The graph shows the amount of money paid when purchasing bags of candy at the zoo:
A graph is shown. The x-axis is labeled from 0 to 9. The y-axis is labeled from 0 to 10. The four points shown on the graph are ordered pairs 0, 0 and 1, 2 and 2, 4 and 3, 6. These points are joined by a line. The label on the x-axis is Bags of candy.

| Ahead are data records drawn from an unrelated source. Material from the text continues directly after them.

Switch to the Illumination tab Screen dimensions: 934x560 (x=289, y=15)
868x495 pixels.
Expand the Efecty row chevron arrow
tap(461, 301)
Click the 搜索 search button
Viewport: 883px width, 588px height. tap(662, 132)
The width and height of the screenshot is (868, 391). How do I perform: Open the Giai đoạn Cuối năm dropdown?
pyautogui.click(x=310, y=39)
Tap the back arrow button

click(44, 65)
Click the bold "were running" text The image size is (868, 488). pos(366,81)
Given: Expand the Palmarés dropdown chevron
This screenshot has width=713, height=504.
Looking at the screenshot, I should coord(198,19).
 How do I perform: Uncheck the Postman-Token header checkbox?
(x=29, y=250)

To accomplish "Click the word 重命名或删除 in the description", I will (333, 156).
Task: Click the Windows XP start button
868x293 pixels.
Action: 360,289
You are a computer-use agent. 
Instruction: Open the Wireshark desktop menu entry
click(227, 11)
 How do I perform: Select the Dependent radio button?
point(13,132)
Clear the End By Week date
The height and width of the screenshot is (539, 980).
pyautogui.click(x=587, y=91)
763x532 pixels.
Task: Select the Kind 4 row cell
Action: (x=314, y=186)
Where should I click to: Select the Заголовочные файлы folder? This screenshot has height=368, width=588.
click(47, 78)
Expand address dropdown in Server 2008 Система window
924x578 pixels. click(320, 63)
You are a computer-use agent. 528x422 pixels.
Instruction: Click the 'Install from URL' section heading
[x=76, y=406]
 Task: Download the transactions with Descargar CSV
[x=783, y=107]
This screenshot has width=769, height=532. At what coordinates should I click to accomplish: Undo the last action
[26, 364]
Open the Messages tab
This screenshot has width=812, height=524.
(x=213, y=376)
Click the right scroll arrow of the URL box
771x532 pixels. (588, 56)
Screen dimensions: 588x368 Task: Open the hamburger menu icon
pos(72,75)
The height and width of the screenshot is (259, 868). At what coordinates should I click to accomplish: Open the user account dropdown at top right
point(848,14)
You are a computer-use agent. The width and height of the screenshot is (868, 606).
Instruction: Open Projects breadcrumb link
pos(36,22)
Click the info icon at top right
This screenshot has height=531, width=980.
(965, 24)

The title on the y-axis is Total cost in dollars.
Write an equation to represent the relationship between the total cost (y) and the number of bags of candy (x).
Group of answer choices
y = one-half x
y = 3x
y = 2x
y = one-third x
Since the points on the graph form a straight line, we can determine the equation of the line using the slope-intercept form, which is y = mx + b.
To find the equation, we need to determine the slope (m) and the y-intercept (b).
We can use two points on the line to calculate the slope:
(0, 0) and (3, 6)
m = (y2 - y1)/(x2 - x1)
m = (6 - 0)/(3 - 0)
m = 6/3
m = 2
Now that we have the slope, we can substitute it into the slope-intercept form equation:
y = mx + b
2 = 2x + b
To find the y-intercept (b), we can substitute one of the points on the line into the equation. Let's use (0, 0):
0 = 2(0) + b
0 = 0 + b
b = 0
Now we have the value for b, we can write the final equation:
y = 2x + 0
Simplifying the equation, we get:
y = 2x
Therefore, the equation that represents the relationship between the total cost (y) and the number of bags of candy (x) is y = 2x.